Все сообщения из внешнего мира приносили ученики отца. Им отводилось время после утренней субботней молитвы. Подросший Берг, покручивая в ужасе пейсы, слушал рассказы о возмутительном поведении социалистов Бен-Гуриона из Рабочей партии МАПАЙ. Это же надо такое придумать: в лагерях репатриантов они обрезают мальчикам пейсы и лишают их истинного еврейского религиозного воспитания. Более того, Бен-Гурион собирается издать закон, по которому девушки из верующих семей будут призываться на национальную службу. Но религиозные депутаты Парламента-Кнессета этого не допустят. Верующие Иерусалима и Бней-Брака собираются провести массовую демонстрацию.
Возмущенный мальчик сжимал кулаки, с жалостью поглядывая на трех старших сестер. Слава Богу, говорили хасиды, министр по делам религий раввин Йегуда Маймон подал в отставку в знак протеста против принудительного лишения детей репатриантов религиозного образования. Правительству был вынесен вотум недоверия, и оно пало.
– А вы слышали, что сказал ушедший в отставку этот Бен-Гурион? – радостно вырывался один из учеников, довольный тем, что и ему дали вставить слово. – Он сказал, что никто не имеет права считать веру своей монополией, и что он и его товарищи не собираются отдавать религиозное образование на откуп ортодоксам, то есть нам, глубоко верующим людям.
Наступало время дневной молитвы и обеда, поэтому все постучали ложками по столу, выражая протест словам этого Бен-Гуриона.
Затем успокоились в предвкушении яств и следующего за ним очередного рассказа отца о жизни и писаниях великого рабби Нахмана из Брацлава.
Рассказывает, к примеру, отец о том, как рабби Нахман любил мистическую красоту Подолии и Волыни, где за каждым деревом или кустом таится русалка, леший или вурдалак. Леса там дремучи, кажутся заколдованными. Однако именно из этих чащ голос Баал Шем-Това доходил до Бога.

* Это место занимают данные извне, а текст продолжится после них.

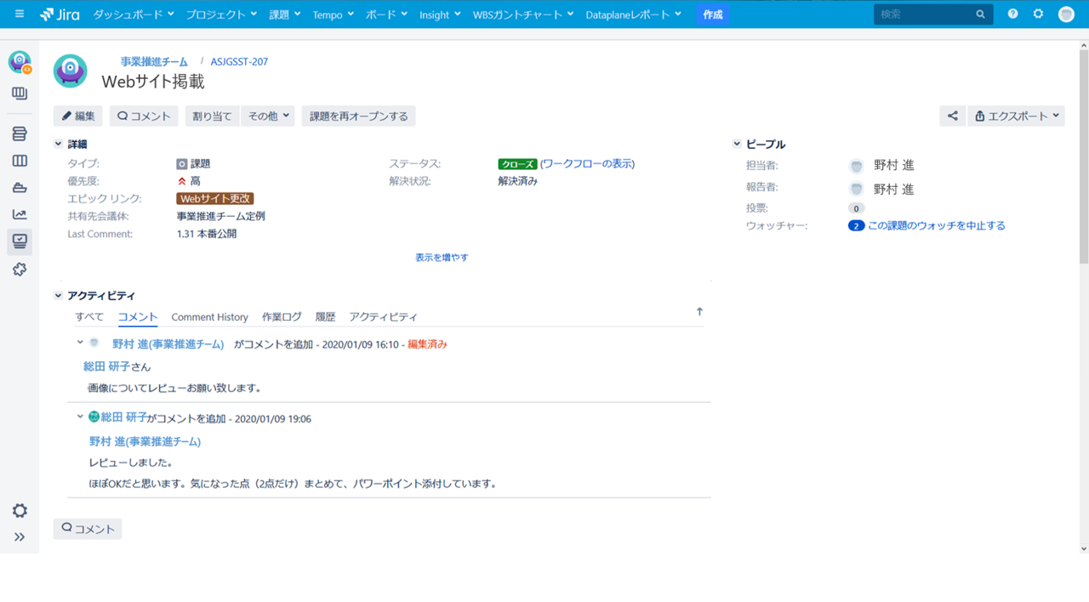Screen dimensions: 1089x602
Task: Switch to the 作業ログ tab
Action: 282,317
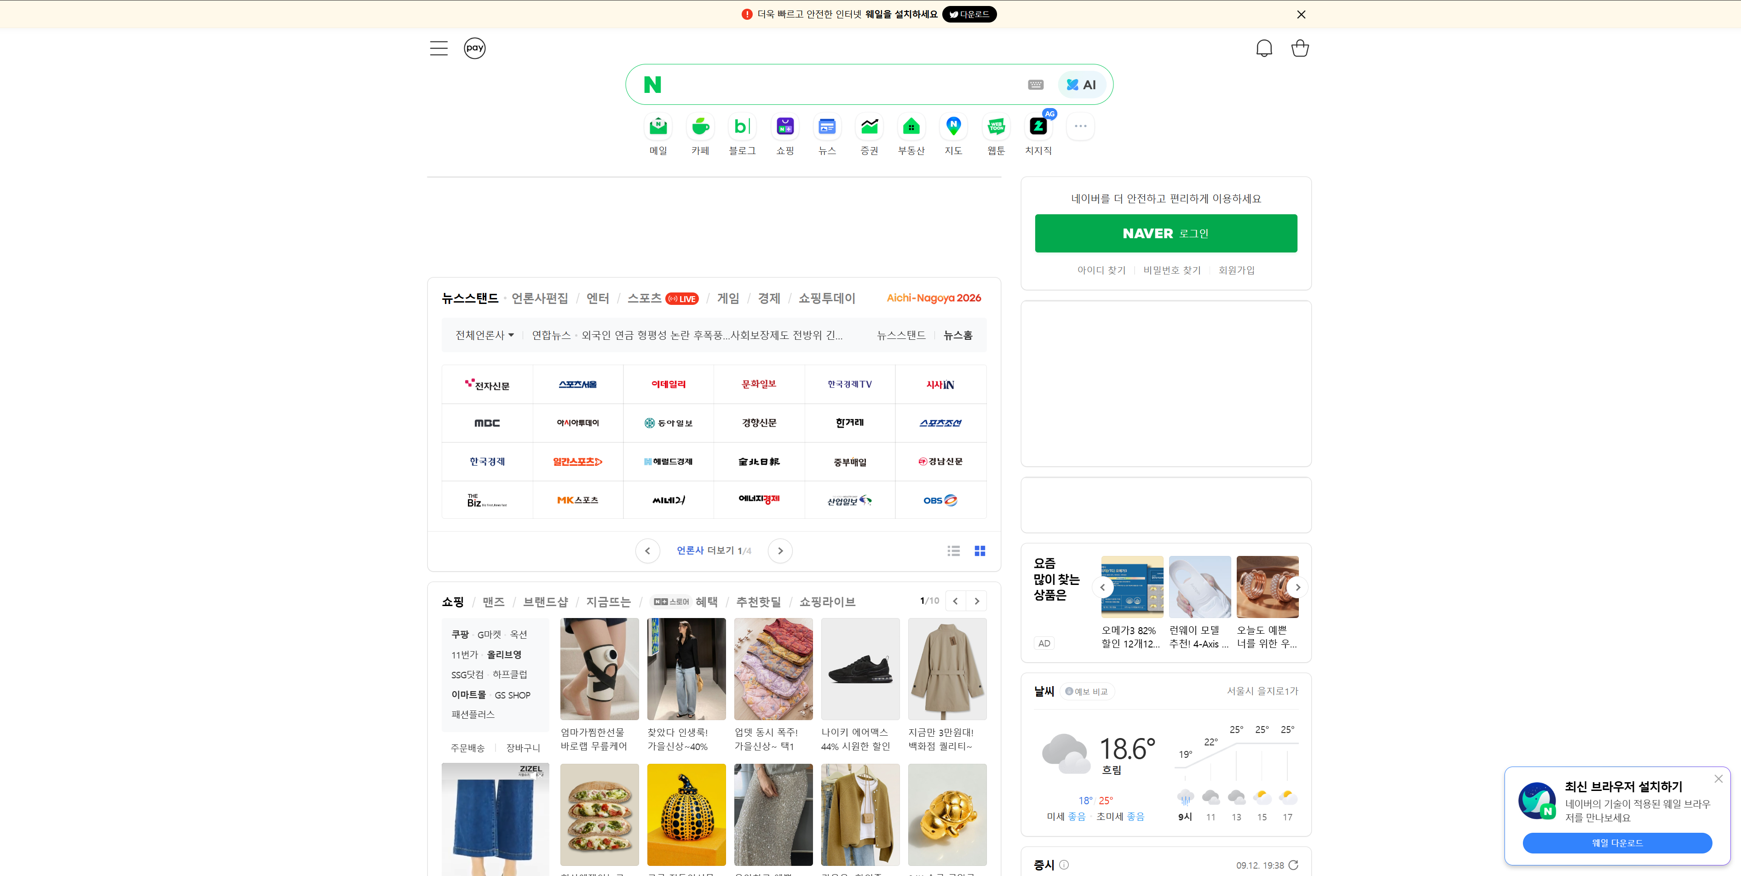Screen dimensions: 1741x876
Task: Click the green NAVER 로그인 button
Action: click(x=1166, y=233)
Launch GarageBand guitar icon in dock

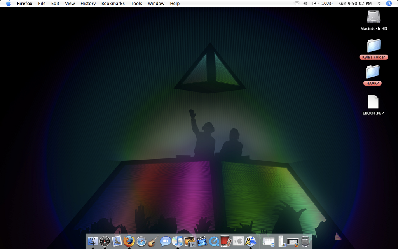point(153,242)
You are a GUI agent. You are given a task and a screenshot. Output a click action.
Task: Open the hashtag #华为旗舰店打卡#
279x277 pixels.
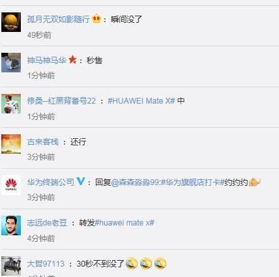tap(193, 182)
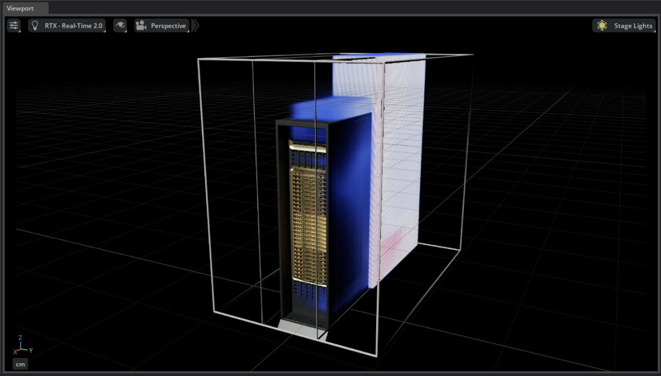Click the cm units button
Screen dimensions: 661x376
20,364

"Но ведь в таком густом лешачьем лесу невозможно различить древо жизни, отыскать древо познания, – говорит сообразительный сын отцу, – выходит, что это, как ты говоришь, место, не чу´дное, а чуднóе, место дурных страстей и злых побуждений, царство Сатаны. А ты говоришь так, как будто тоскуешь по тем лесам?"
Отец отвечает сыну:
"В этом и есть трагедия народа Израиля, о которой неустанно говорил и писал великий рабби Нахман. Божественное присутствие – Шехина, дочь Царя вселенной, Святого, благословенно имя Его, алчет пробуждения своего народа, окликает его неустанно, но оклик этот блуждает эхом в тех сатанинских лесах. Народ слышит что-то сквозь сон, пробуждается, а эхо уже далеко, едва слышно, совсем пропадает. Народ вздыхает, ест яблоки забвения с чуждых ему деревьев, пьет воду и вино из чужих источников и рек, и опять сладко погружается в сон, пока не проснется в ужасе, видя над головой нависшую саблю или упершееся ему в грудь дуло ружья, а уже поздно".
Отец был открыт всем и каждому. Однако, его толкования мгновенно обнаруживали его естественную отделенность от всех по высоте духа и углубления в суть веры.

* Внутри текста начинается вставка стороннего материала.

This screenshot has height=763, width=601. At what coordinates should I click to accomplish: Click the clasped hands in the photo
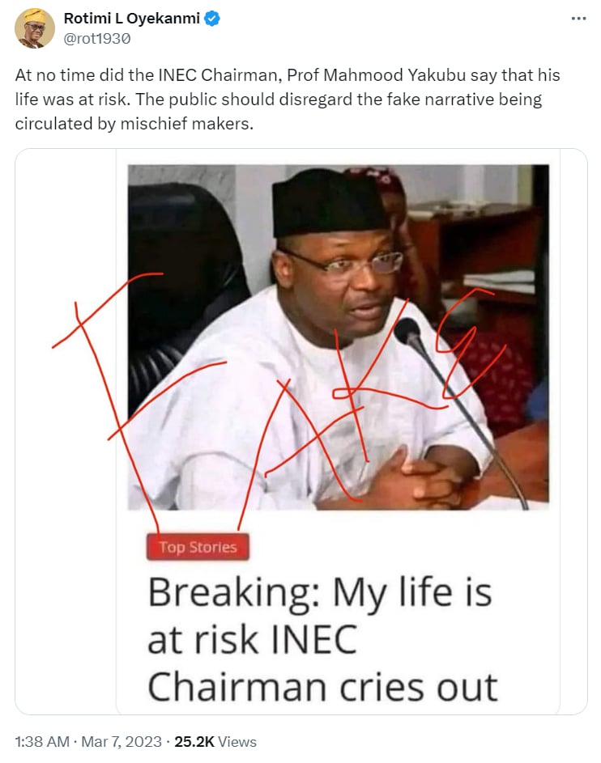click(418, 479)
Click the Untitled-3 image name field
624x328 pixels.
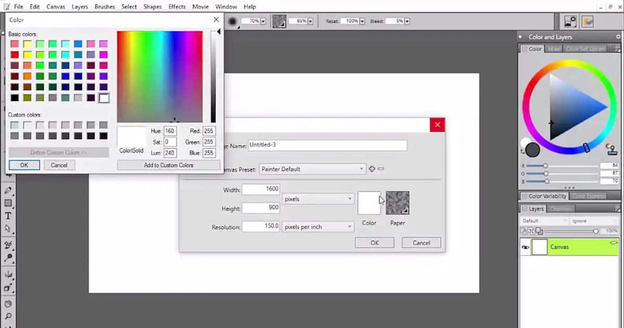click(328, 145)
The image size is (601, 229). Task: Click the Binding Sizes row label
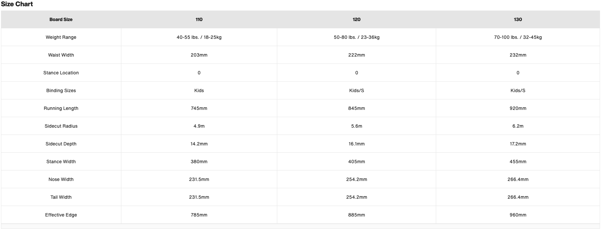(61, 90)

Но он умел как бы оделить каждого своей отделенностью и этим преодолеть обделенность ищущего истину в вере.
Самыми интересными для юноши Берга были уроки и диспуты, которые вел отец. Днем к отцу стояли в очередь брацлавские хасиды, исповедаться, раскаяться и попросить совета. Ночами же отец готовился к урокам, засиживался за книгами, вел записи ночи напролет. Потому был всегда бледен, но крепок телом и душой. Взволнованный очередным диспутом, Берг-сын тоже порой не спал ночами.
В кабинете отца висели две карты – Святой земли и Волыно-Подольской губернии, испещренные знаками. Отец изучил все места, которые посетил рабби Нахман – в Тверии, Цфате, все местечки Украины, по которым кочевал великий учитель, проповедуя свое учение и потому став популярным. Рабби Нахман болел туберкулезом, умер в тридцать восемь лет, в Умани, где и похоронен.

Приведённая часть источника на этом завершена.